JL: The piece has such dense and saturated visuals, which the sound really reinforces, giving a super-heightened sensory experience for the viewer. Sound is such a unique memory trigger, too. What were some of the strategies you used to create and build the soundscape?

BTL: Ice clinking in a glass, an egg breaking on a glass bowl, and a gun cocking all sound kind of similar, right? However, if you replace noises that you are used to with their sister sounds, it creates a stressful uncanny valley of audio. An uncanny valley is the best way to describe how I feel about the memories that I lost and reacquired. A lot of the memories are not good ones, but they are still mine. Losing the guarantee that my memories are accurate representations of my past made me question why I became who I am, which causes a lot of anxiety when the memories pop into my head. Comfortingly familiar, yet somehow off, a vague but strong sense of something foreboding. That was the feeling I wanted to create with the sound and the visuals. I played with sounds of everyday objects at home before going into the studio and finding sounds that gave me the same physical feelings as the memories in the scenes.
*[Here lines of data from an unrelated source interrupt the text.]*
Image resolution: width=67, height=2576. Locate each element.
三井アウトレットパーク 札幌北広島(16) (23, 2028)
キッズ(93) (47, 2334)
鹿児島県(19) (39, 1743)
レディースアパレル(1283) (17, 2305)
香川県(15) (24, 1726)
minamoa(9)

Bobby T Luck is a Columbus, Ohio–based artist and education activist working in film, multimedia collage, and installation. After relocating to Columbus from Philadelphia, he started the Free Skool for Humans initiative and cofounded the now-defunct MINT Collective, teaching collage and film theory workshops across the country as well. Luck has also participated in several Wex education programs, including Pages and Super Sunday.